El reciente ataque de Irán contra Israel marcó un hito en la tensa relación entre ambas naciones, siendo la primera vez que Teherán lanzó una ofensiva directa sobre territorio israelí. Sin embargo, Estados Unidos y sus aliados no fueron tomados por sorpresa, ya que durante diez días estuvieron en estado de máxima alerta y coordinación.
Según fuentes gubernamentales estadounidenses, Washington trabajó en estrecha colaboración con aliados como Israel, Reino Unido y Francia para reforzar las defensas aéreas israelíes. Además, se establecieron contactos con otros países, incluidos China, India, Turquía e Irak, con el objetivo de evitar una escalada regional.
Irán había manifestado su intención de responder al ataque del 1 de abril contra su consulado en Damasco, atribuido a Israel. La Casa Blanca, al recibir información sobre una posible ofensiva iraní inminente, inició los preparativos.

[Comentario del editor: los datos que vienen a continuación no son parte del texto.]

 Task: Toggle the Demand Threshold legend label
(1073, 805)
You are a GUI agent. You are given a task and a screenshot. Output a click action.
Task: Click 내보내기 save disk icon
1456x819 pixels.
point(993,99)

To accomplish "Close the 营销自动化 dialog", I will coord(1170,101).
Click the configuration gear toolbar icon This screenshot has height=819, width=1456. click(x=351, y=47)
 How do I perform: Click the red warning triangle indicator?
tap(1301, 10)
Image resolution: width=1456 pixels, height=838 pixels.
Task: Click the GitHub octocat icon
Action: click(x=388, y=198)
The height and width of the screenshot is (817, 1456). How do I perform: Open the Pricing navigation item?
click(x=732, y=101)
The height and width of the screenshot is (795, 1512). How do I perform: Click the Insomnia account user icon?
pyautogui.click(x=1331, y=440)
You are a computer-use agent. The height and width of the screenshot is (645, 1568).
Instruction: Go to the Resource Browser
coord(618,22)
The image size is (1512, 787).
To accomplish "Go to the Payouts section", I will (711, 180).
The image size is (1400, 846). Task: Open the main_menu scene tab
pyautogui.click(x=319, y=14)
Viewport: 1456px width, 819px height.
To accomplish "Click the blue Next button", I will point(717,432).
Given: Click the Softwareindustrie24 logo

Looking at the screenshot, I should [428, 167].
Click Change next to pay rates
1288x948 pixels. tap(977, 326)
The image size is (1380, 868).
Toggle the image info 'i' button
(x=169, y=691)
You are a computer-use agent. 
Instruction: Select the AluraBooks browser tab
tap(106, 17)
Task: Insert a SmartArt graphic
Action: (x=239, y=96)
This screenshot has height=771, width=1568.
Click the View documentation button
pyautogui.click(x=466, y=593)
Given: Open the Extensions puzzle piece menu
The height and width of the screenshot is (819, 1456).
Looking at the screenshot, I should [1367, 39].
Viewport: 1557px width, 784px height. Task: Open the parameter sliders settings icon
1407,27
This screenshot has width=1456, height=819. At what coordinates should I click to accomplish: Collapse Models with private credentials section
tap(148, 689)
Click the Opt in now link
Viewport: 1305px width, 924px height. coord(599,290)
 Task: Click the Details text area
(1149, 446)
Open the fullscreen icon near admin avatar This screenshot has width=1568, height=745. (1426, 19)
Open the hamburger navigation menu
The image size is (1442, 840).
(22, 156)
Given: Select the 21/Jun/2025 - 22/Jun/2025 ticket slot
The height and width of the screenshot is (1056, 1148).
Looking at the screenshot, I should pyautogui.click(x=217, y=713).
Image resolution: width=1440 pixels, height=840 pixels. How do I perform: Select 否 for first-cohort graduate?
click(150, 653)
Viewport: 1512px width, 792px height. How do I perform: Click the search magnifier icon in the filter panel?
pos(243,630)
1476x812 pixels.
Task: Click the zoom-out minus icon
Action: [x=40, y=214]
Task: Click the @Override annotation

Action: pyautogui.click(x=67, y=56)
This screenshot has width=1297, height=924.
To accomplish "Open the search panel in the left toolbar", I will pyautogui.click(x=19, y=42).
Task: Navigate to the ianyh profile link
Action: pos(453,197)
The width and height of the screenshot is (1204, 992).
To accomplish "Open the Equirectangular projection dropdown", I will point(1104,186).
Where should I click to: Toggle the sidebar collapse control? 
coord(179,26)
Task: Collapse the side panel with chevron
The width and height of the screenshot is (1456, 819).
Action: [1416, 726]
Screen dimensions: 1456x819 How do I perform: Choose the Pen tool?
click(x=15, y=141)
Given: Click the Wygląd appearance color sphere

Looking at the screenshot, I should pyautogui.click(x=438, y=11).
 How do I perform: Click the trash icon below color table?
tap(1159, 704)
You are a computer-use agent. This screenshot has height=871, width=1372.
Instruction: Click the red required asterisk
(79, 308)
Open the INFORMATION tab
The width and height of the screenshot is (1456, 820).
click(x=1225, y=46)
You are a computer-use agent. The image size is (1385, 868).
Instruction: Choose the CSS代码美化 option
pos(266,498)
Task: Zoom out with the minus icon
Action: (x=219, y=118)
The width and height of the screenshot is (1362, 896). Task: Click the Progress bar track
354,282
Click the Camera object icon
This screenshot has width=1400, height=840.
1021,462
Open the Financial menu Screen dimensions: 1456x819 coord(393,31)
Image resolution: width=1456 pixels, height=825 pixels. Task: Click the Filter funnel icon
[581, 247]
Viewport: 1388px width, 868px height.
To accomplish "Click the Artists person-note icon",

Los secretarios de Estado, Antony Blinken, y de Defensa, Lloyd Austin, se comunicaron con aliados de Estados Unidos e incluso con países con los que mantienen relaciones tensas, como China. También se estableció un canal de comunicación con Irán a través de Suiza, actuando como intermediario.
Como parte de los preparativos, Biden ordenó el despliegue de aviones y destructores con sistemas antimisiles en la región. Estos activos fueron cruciales para neutralizar la oleada de ataques iraníes, que incluyeron más de 150 drones explosivos, más de 100 misiles balísticos y 30 misiles de crucero.
Durante el ataque, los cazas estadounidenses F-15E Strike Eagle derribaron aproximadamente 70 drones, mientras que una batería Patriot en Erbil, Irak, destruyó un misil. Además, los destructores USS Carney y USS Arleigh Burke interceptaron entre cuatro y seis misiles balísticos.
La intensidad de los preparativos incluso interrumpió la visita de Estado del primer ministro japonés, Fumio Kishida, quien fue recibido por Biden en la Casa Blanca. En un momento de la visita, Biden tuvo que autorizar el despliegue adicional de un destructor a la región.
Una vez iniciado el ataque, la cúpula de seguridad de Estados Unidos se coordinó con las autoridades israelíes, y Biden tuvo que regresar a la Casa Blanca desde su residencia en Rehoboth, Delaware, para seguir de cerca la situación en la "Situation Room".